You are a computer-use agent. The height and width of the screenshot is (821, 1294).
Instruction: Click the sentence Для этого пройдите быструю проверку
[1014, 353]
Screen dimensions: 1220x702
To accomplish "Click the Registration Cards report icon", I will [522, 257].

──────────

* STATED PROBLEM
Copy the entries above word for word.

* RESULT OF THIS EXERCISE
You are a computer-use agent. The height and width of the screenshot is (821, 1294).
Instruction: Click the sentence Для этого пройдите быструю проверку
[1014, 353]
Screen dimensions: 1220x702
To accomplish "Click the Registration Cards report icon", I will [522, 257].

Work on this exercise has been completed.